CLEP: Contrastive Language-Pose Pretraining¶

Conference: CVPR 2026
Paper: CVF Open Access
Code: Not public (No repository link provided in original text)
Area: Multimodal VLM / Human Understanding
Keywords: Pose-Language Alignment, Contrastive Pretraining, Hierarchical Pose Encoder, Cross-Scale Attention, 3D Human Pose

TL;DR¶

CLEP adapts CLIP-style contrastive learning to "3D Human Pose ↔ Natural Language". By combining the hierarchical pose encoder HierFormer (joint/limb/full-body levels + Cross-Scale Attention Fusion, CSAF) with the self-constructed CLEP-2M dataset (2 million pairs) for contrastive pretraining, it boosts mRecall on PoseScript-H zero-shot retrieval from 5.9 to 34.8 (nearly 6x) and outperforms baselines in downstream tasks like pose generation and editing.

Background & Motivation¶

Background: Understanding human pose is the foundation for various applications such as pose-conditioned image generation, text-driven person retrieval, motion editing, and mesh recovery. Natural language can describe pose semantics (e.g., "left hand raised to shoulder height, body leaning slightly forward") much more finely than action categories. Therefore, "pose-language alignment" is considered a fundamental capability for human-centric multimodal understanding and generation. CLIP has demonstrated that image-text alignment unlocks powerful zero-shot capabilities; the pose domain naturally seeks to replicate this success.

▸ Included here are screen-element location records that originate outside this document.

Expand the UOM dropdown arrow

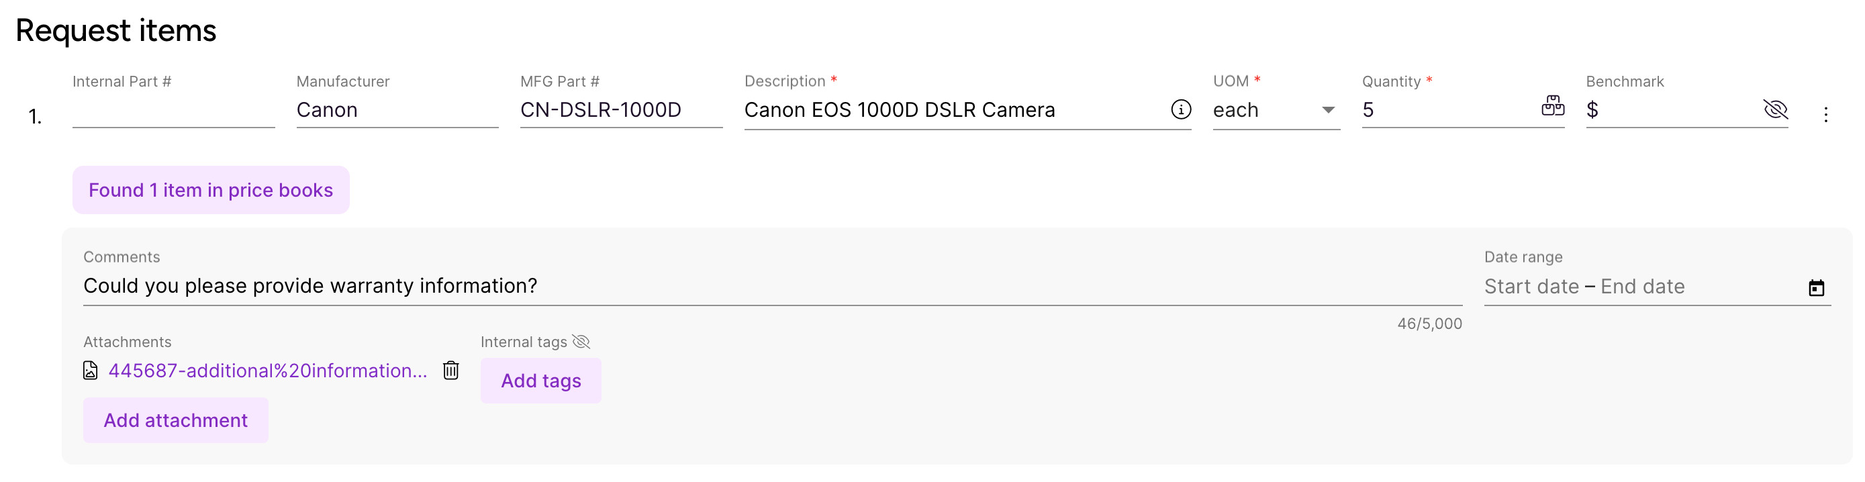coord(1328,110)
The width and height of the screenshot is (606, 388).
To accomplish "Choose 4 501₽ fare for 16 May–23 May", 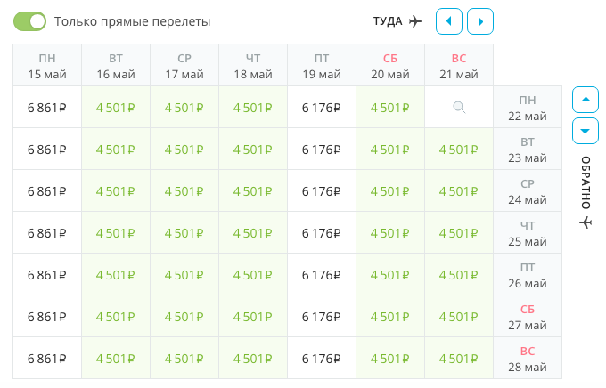I will coord(116,150).
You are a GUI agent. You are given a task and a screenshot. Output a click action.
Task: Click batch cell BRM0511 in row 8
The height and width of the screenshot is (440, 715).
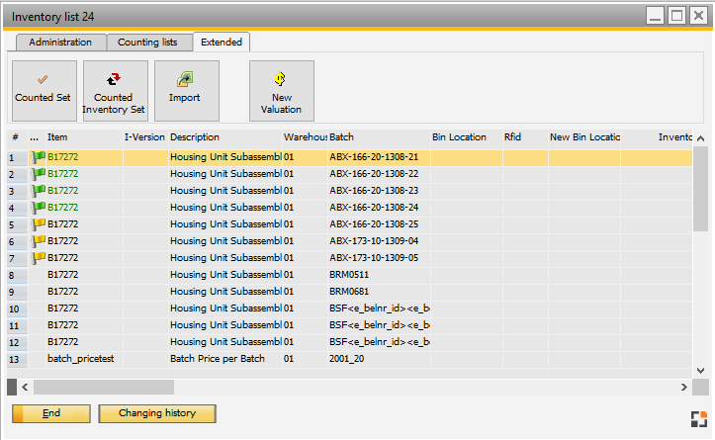click(x=348, y=275)
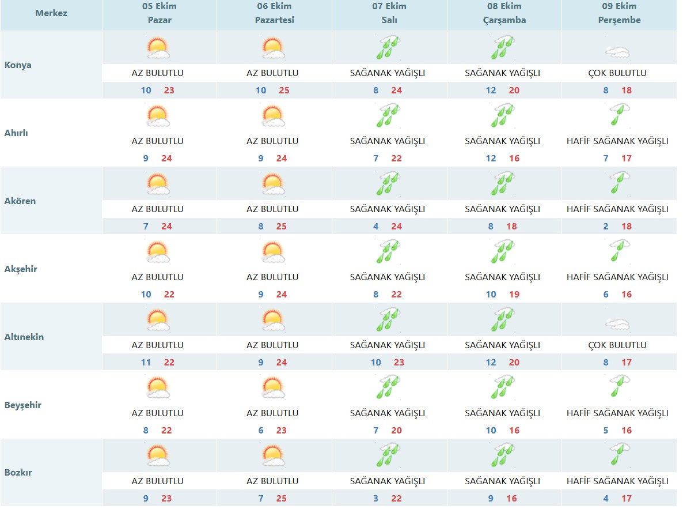Click Akören's light shower icon for 09 Ekim
The image size is (683, 509).
617,184
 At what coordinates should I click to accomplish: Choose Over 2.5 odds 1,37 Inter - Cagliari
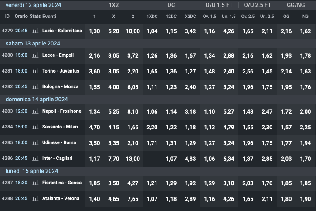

Limitations of Prior Work: Early efforts like PoseScript only contained approximately 100k pose-text pairs, with small scale and narrow description diversity, causing contrastive objectives to learn very little and limiting alignment capability. Subsequent works like ChatPose, UniPose, and ChatHuman leveraged LLMs (sometimes with external expert tools) for pose generation/estimation. However, they bypassed explicit alignment in a shared embedding space, leading to noise, low efficiency, and accumulated errors across layers, resulting in fragmented representations.

Key Challenge: The quality of pose-language alignment is hindered by two factors: first, the lack of a pose representation that understands human structure (PoseScript flattens joint coordinates into fixed-length vectors, losing the "joint → limb → full body" hierarchy and failing to adapt to different skeleton configurations); second, the lack of large-scale, semantically rich pose-language paired data. Addressing only one is insufficient.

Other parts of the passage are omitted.